Mais, depuis ce temps-là, M. le Président, 18 mois, on parle de plus ou moins 15 000 personnes, leurs propres chiffres. Maintenant, le ministre dit: Un autre 10 000. L'année prochaine, un autre 10 000. C'est inacceptable, ce que nous sommes en train de faire. Et comme quelqu'un travaille, aussi il y a le travail, c'est pourquoi nous avons ciblé le milieu du travail et c'est clair que tous les chiffres disent qu'effectivement la fumée du tabac dans l'environnement cause le cancer aussi. Ça fait mal à la personne, l'être humain et toute la population québécoise.

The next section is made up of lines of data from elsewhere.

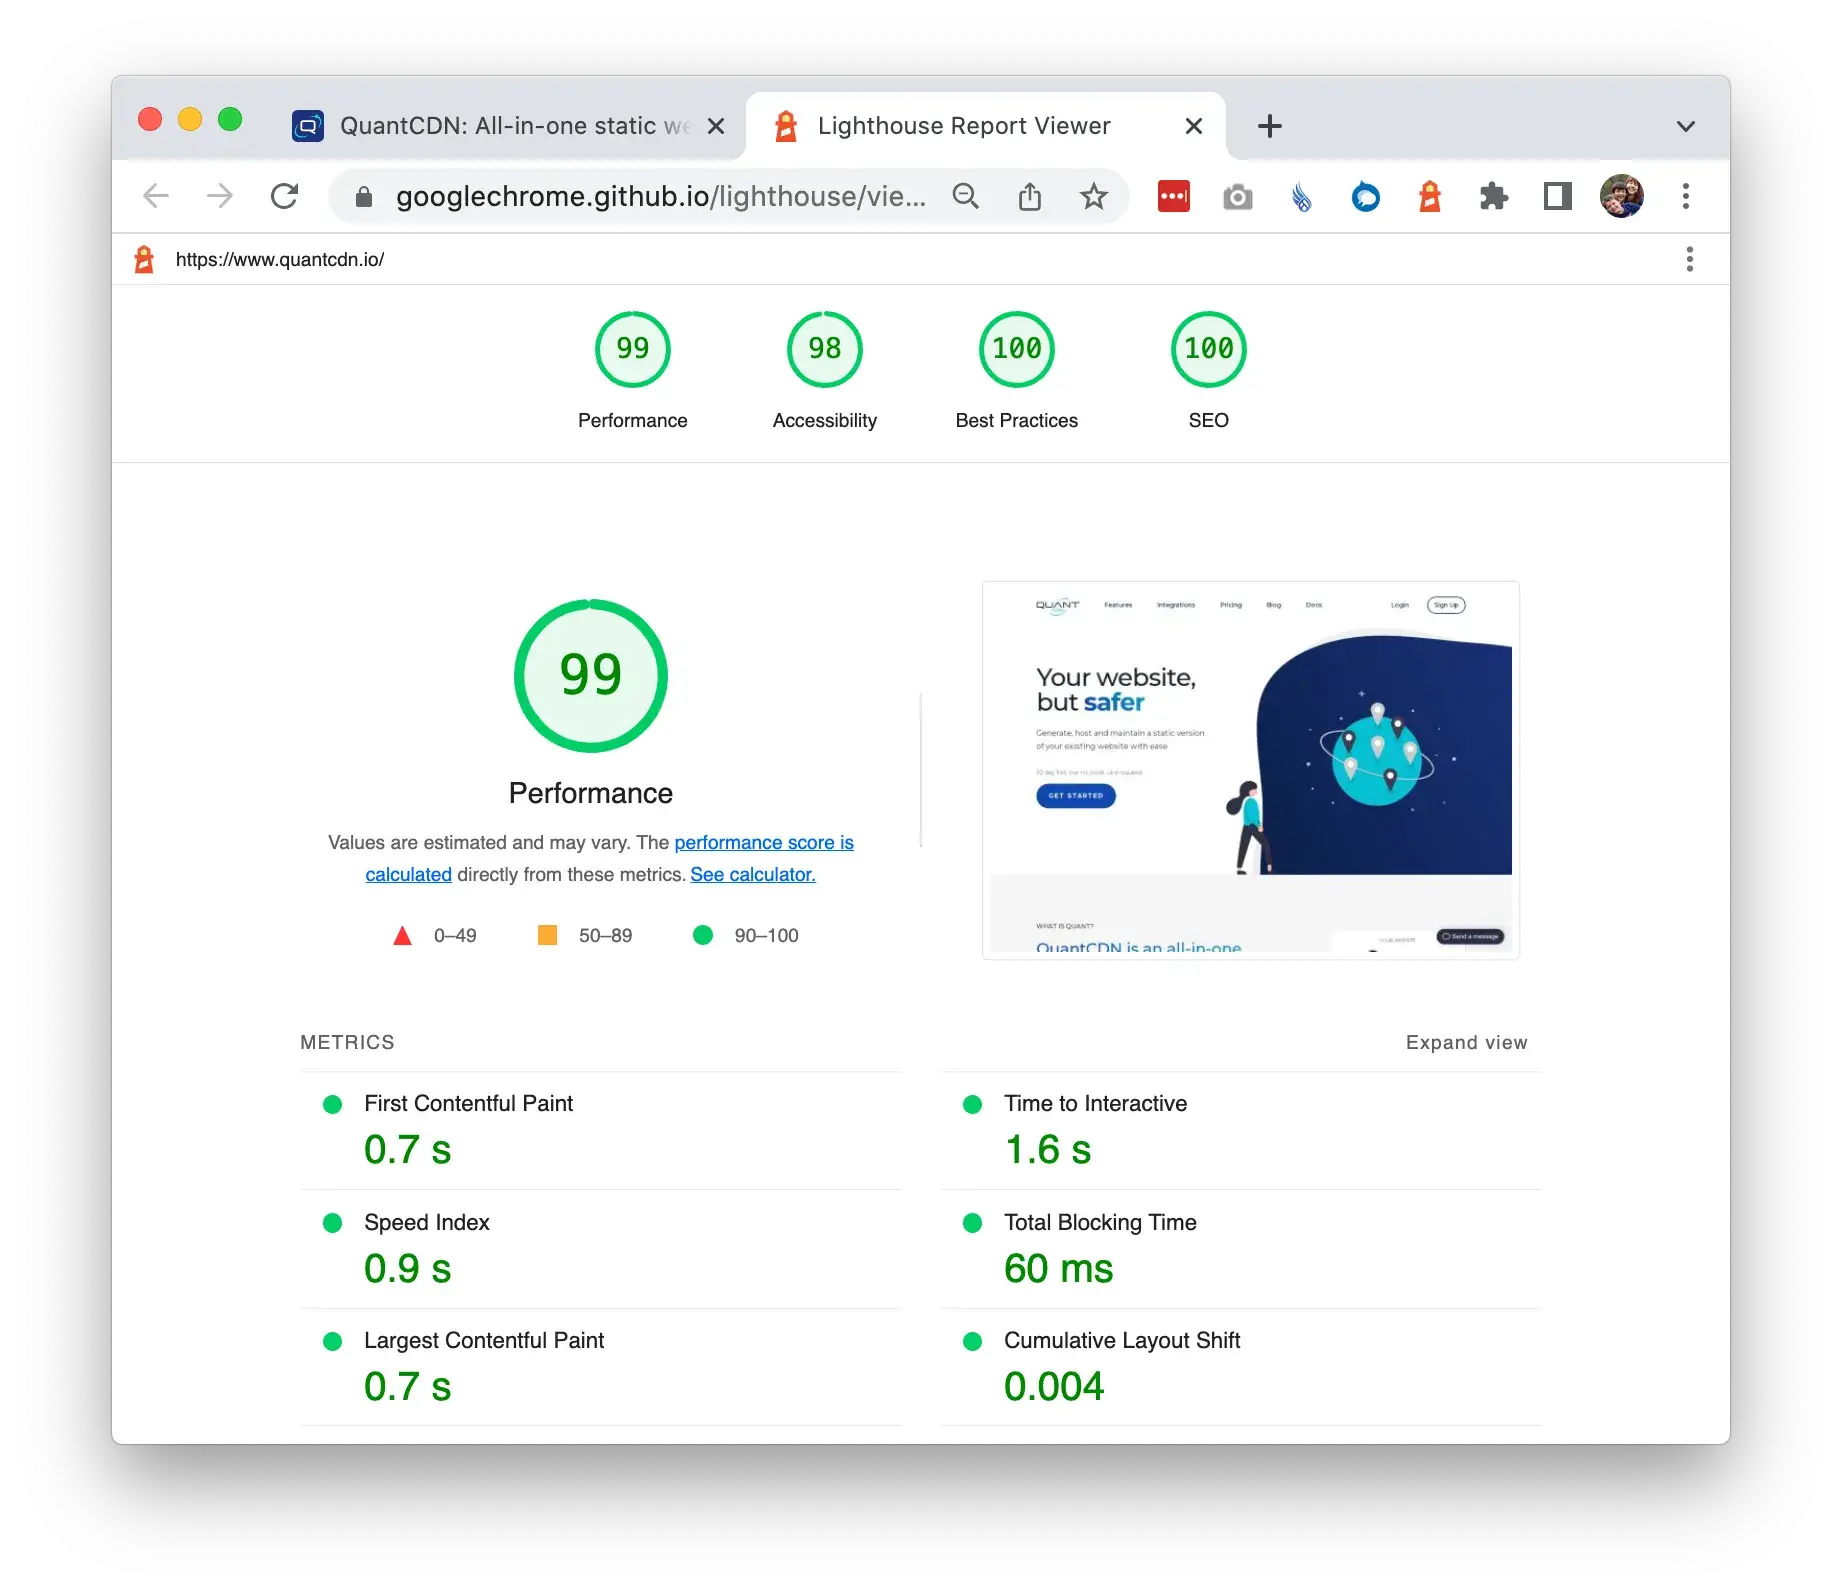This screenshot has width=1842, height=1592.
Task: Switch to the QuantCDN tab
Action: 500,124
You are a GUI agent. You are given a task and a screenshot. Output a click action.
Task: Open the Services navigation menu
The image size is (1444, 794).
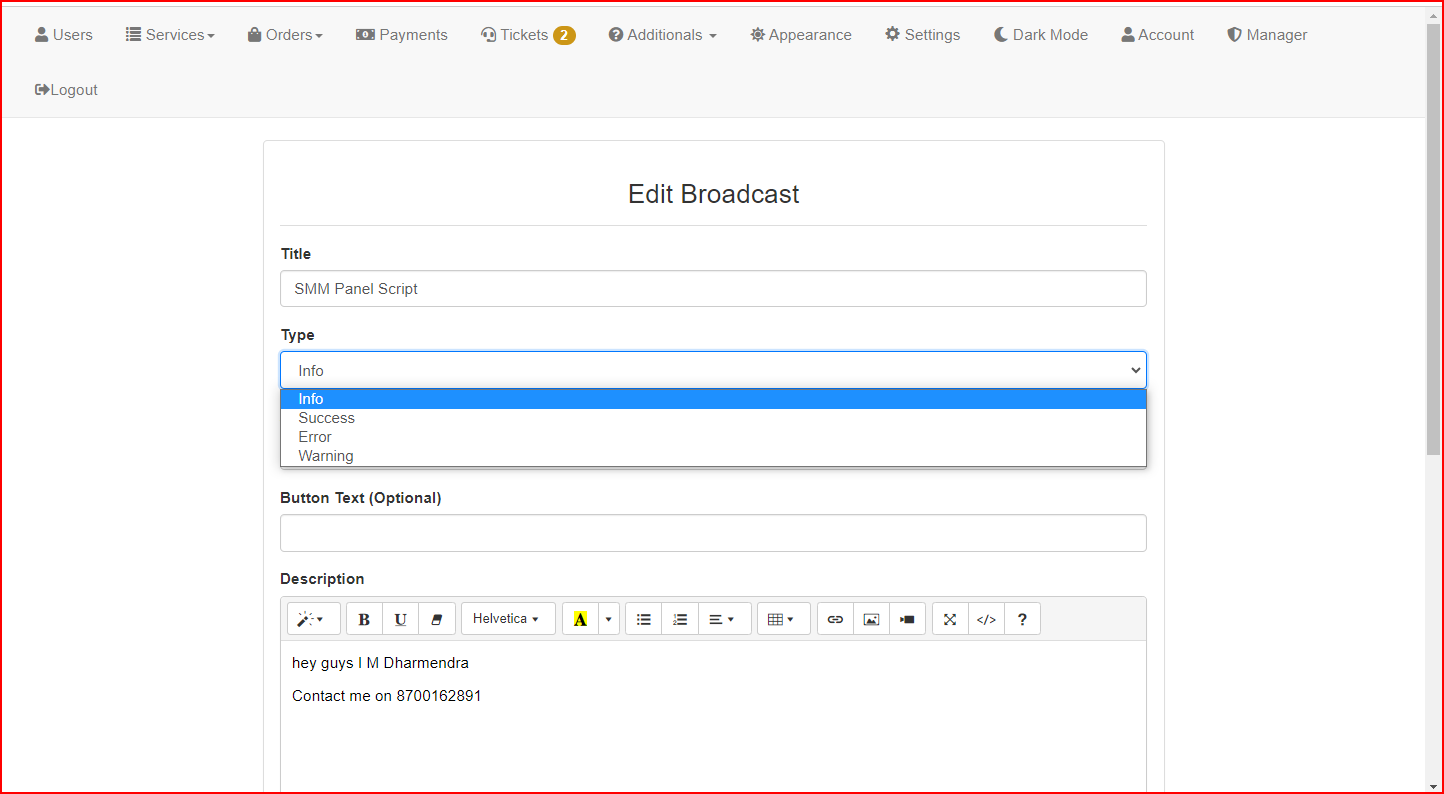[x=170, y=35]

M. le Président, le ministre essaie de nous convaincre – et je pense qu'il a de la misère à nous convaincre – mais il me semble, encore une fois ce soir, qu'il n'a pas défendu son geste. Je pense qu'il ne comprend pas ça non plus. Parce que maintenant il est en train de vider la loi et de ne pas respecter le voeu de la population québécoise. Comme j'ai déjà dit: Ils ont eu un vote unanime dans cette Chambre. Ils se sont promenés pendant la campagne électorale, ils disaient une chose à la population; après les élections, ils ont complètement un autre comportement, et je trouve ça complètement irresponsable. Merci beaucoup, M. le Président.

Le Vice-Président (M. Pinard): Merci, M. le député de Nelligan. Ceci met fin à nos quatre débats de fin de séance.

Alors, nous allons tout simplement ajourner nos travaux de l'Assemblée nationale. Je vous invite à nous retrouver demain matin, mercredi, à 10 heures.